Zuerst wird eine somatische Grunderkrankung medikamentös behandelt, wie zum Beispiel ein Harnwegsinfekt mit einem Antibiotikum. Die Psychopharmakotherapie der möglicherweise aus dem Harnwegsinfekt resultierenden Aggressivität ist symptomatisch und zeitlich begrenzt. Anticholinerg wirksame, sedierende und muskelrelaxierende Medikamente sollten gemieden werden, ebenso Medikamente mit hohem Interaktionspotenzial (PRISCUS-Liste).
- Behandlung psychotischer Symptome, gesteigerter Psychomotorik und Aggressivität: Eine Neurolepsie erfolgt mittels hochpotent atypischer Neuroleptika, wenn akute Gefährdungssituationen oder schwere psychotische Symptome vorliegen. Eine langsame Aufdosierung („start low go slow“) über 1-2 Wochen und ein kurzfristiger Einsatz aufgrund zerebro- und kardiovaskulärer Risiken sowie erhöhter Mortalität sind zu beachten. Mittel der Wahl ist Risperidon (0,25 bis maximal 2 mg/Tag). Olanzapin, Quetiapin und Aripiprazol wirken auf Aggressivität, nicht jedoch auf Wahnsymptome. Olanzapin hat anticholinerge Nebenwirkungen. Klassische Neuroleptika wie Haloperidol (erhöhtes Risiko für extrapyramidal motorische Nebenwirkungen) oder niederpotente Neuroleptika wie Melperon (Sedierung, Sturzrisiko) sollten kritisch verwendet werden. Als Neuroleptika bei Demenz mit Lewy-Körperchen sind Clozapin und Quetiapin ohne Verschlechterung der Parkinsonsymptomatik geeignet. Benzodiazepine sollten allenfalls kurzfristig eingesetzt werden. Es bestehen Abhängigkeitspotenzial, erhöhte Sturzgefahr sowie Depressiogenität. Wenn notwendig, sollten Oxazepam oder Lorazepam, die ihre Halbwertszeit im Alter nicht erhöhen, verwendet werden. Carbamazepin wirkt auf agitiertes und aggressives Verhalten, hat aber auch ein hohes Interaktionspotenzial. Valproinsäure zeigt keine Effekte bei agitiertem oder aggressivem Verhalten.

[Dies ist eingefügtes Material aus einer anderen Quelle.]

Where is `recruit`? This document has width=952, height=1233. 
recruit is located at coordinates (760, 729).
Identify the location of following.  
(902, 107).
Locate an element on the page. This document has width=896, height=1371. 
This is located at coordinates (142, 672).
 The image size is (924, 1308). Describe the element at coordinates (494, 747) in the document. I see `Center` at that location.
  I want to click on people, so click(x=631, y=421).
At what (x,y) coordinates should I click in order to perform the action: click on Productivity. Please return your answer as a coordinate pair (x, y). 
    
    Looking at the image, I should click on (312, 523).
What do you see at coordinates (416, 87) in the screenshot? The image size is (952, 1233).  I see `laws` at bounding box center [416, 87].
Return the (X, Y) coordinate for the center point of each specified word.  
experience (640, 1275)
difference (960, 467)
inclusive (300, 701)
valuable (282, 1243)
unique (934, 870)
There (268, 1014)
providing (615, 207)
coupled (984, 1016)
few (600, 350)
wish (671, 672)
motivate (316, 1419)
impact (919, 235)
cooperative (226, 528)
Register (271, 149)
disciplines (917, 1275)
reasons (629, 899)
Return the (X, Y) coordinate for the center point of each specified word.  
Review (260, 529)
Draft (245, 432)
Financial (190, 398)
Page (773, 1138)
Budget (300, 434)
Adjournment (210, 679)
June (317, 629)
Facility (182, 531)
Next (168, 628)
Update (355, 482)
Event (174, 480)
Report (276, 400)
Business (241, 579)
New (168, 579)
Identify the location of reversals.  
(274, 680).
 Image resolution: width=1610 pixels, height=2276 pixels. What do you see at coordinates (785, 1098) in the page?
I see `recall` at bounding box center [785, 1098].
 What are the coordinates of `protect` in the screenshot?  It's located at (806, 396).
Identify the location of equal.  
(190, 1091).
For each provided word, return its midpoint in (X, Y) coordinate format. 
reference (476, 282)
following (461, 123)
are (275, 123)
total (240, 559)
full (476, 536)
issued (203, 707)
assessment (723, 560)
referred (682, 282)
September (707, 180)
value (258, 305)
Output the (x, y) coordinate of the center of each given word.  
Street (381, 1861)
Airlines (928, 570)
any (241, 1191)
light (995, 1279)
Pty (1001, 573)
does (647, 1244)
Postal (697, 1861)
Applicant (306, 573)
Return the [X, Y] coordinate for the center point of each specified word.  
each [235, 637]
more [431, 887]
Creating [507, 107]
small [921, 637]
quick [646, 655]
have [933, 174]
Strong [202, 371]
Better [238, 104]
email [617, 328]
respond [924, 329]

- Behandlung affektiver Symptome und Apathie: Am besten sind Serotinwiederaufnahmehemmer zur Behandlung einer affektiven Symptomatik untersucht. Eine Hyponatriämie mit Verschlechterung kognitiver Defizite oder Delir kann gelegentlich auftreten. Fluoxetin und Paroxetin (hohes Interaktionspotenzial) oder Trizyklika (anticholinerge Nebenwirkungen) sollten gemieden werden. Citalopram zeigte Wirksamkeit. Keine randomisierten kontrollierten Studien existieren zu Mirtazapin, Escitalopram, Venlafaxin, Reboxetin und Duloxetin. Der Einsatz erfolgt als individueller Heilversuch. Trazodon hat einen positiven Effekt auf Angstzustände. Risiken sind Sedierung, hypertone Entgleisung und Priapismus. Die Behandlung der Apathie ist nicht ausreichend untersucht. Der Einsatz von Antidementiva als individueller Heilversuch kann jedoch hilfreich sein.
Nichtmedikamentöse Therapieverfahren
Zu psychosozialen Interventionen liegen evidenzbasierte Daten vor. Effektstärken für Erinnerungstherapie, Ergotherapie, körperliche Aktivitäten und aktive Musiktherapie wurden publiziert.
Zunächst müssen alle Personen, die an der Betreuung des Patienten beteiligt sind, eine Psychoedukation und Schulung erhalten, um einen defizitorientierten Umgang zu vermeiden. Mögliche Auslöser der Verhaltensstörungen durch das Verhalten der Bezugspersonen müssen reduziert werden. In der Kommunikation mit dem Kranken sind kurze, prägnante Sätze, eine flexible Wortwahl und eine sonore, angenehme Stimmlage hilfreich.